Tuesday, August 11, 2009

The real Big Day Out

Time for a report on the trip to the Brisbane Exhibition last Sunday.

If it was up to me, I would arrive at 9am and leave at 9.30pm, but my wife is not from these parts, and considers that to be just a ridiculously long day. (You have to be born and raised in Brisbane to have the inordinate fondness for the place that quite a few of us here share.) I think she actually threatened last year to just leave me to take the kids this time, but somewhere in the intervening 12 months she changed her mind, and ended up a relatively happy participant. She missed my daughter - now 6 - telling me in the afternoon, without prompting, that it was "the best day ever". I passed the message on to my wife with a small degree of smug satisfaction.

[Later in the day, I observed to my wife that it is pleasing to see a lot of Asian and other immigrants at the show. She claimed it was because Brisbane was short of entertainment anyway, and people just go to whatever is on. As you can see, the brainwashing has some way to go yet.]

Before I leave the topic of the marital dispute over the exact degree of enjoyment an adult can appropriately extract from the Ekka, I should also mention that I took my aged mother along this year too. (She resisted getting in the car at first, but after a bit of shoving she accepted her fate.)

We arrived at about 11am, and left after the fireworks at 8.45.

So this year's highlights:

* new lambs in the sheep birthing place were cute (but we didn't actually see one being born)

* I get happiness from the fact that my kids chose relatively cheap buys in the show bags, yet were very satisfied. The boy takes the show as an opportunity to weaponise himself for the following 12 months, and this year he was happy with one $10 machine gun that, I must admit, I would have liked as a boy too. The girl went for a cutesy pet bag with lots of stationary in it.

* the "jet truck" was new and kind of slow and pointless, except it did make a very big flame that is pretty spectacular.

* we all decided that the latest rides look downright dangerous, and potentially not just to the riders. The current new types seem to involve variations on a theme of long arms which spin people sitting at the end around in a vertical circle. Why anyone thinks this is fun is beyond me; I can barely stand the roller coaster type rides at Disneyland, where one feels Uncle Walt surely wouldn't scare you to death. (Space Mountain is probably the strongest ride I have ever been on.) Not being a fan of the falling sensation, this looks particularly horrendous to me:




It's also clear that if there is a catastrophic failure, then, depending on the exact point of the circle it happens, the passengers could end up some distance away and take out many passers-by. I certainly did not like to stand in the plane of the ride, just in case.

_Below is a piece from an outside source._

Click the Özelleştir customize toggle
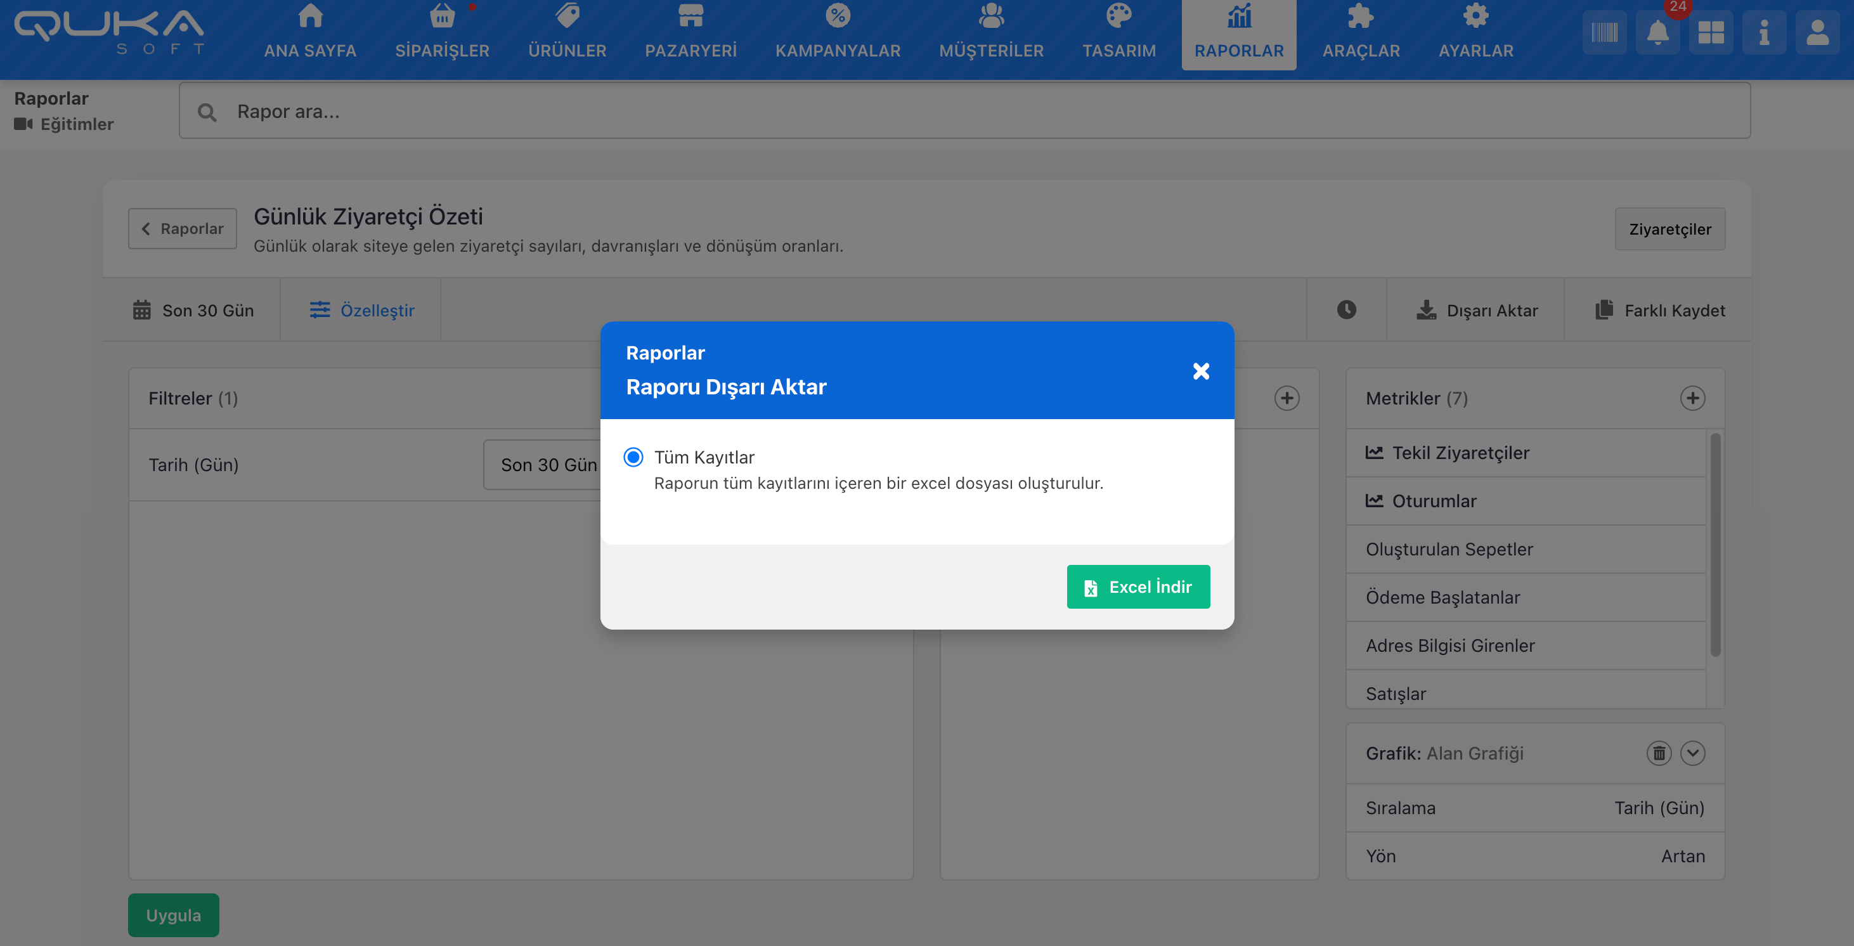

Anyhoo, a pleasant day was had by all, even though my mother elected to stay the night but by the end decided she really was too old to spend that much time there. I pointed out that she was giving up to easily: there is always the wheelchair option when she's 90. (She's only got 5 years to reach that milestone.)

Finally, I note that big re-development of the site is finally going to get underway, which means that residential units and some all year round commercial use will be allowed on parts of the land. (As I recall, it is all owned by the Royal National Association, and the Council and State government have been lusting after the re-development potential of the place for decades.) This report gives an idea of some of the changes. I am not sure how it affect the Ekka itself; it's hard to imagine some of the old buildings gone. But the upside is: maybe I can retire there, as one of the blessed 10,000 residents. Not quite like living in Disneyland, but still...

3 comments:

Geoff said...

Thankyou for the description of your day at the Ekka.

I share your fear of the diabolical rides and while my children avoid the more suicidal ones, I still feel sick while they are on them.

We lasted 9am until the fireworks finished, although we lingered for a few songs from Bob Evans.

In the last few years I have discovered the secret to a good day at the Ekka - forgive me if I've mentioned this before - it's the the meat pavilion restaurant - run by Brett's Wharf this year - a beautifully cooked steak and a bottle of red wine. The rest of the day flies by!

Unfortunately my children have decided that this is a good idea too, so the most expensive part of the day is not rides nor samplebags but lunch.

There was a National Geographic article about state fairs by Garrison Keillor that revealed how alike they were to our agricultural shows. There is a link to it here: http://www.npr.org/blogs/pictureshow/2009/08/state_fair.html

Steve said...

Yes, I still haven't got around to having a steak at that place. I'm not sure whether I would find the rest of the day more tiring, or better, after half a bottle of red at lunch, though. Evening seems a better idea to me, but by then the kids usually want to get to the ring to see what's going on.

By the way, they don't have ring announcers there like the old one, I reckon. (What was that guy's name who did it for decades?) No character in the current ones.

Geoff said...

The ring announcer is awful now. If the old one is still alive they should drag him out of retirement.

At least The Man from Susan River didn't recite any of his bloody awful bush poetry this year.

The half bottle of red makes things much better - certainly reduces the amount of footache.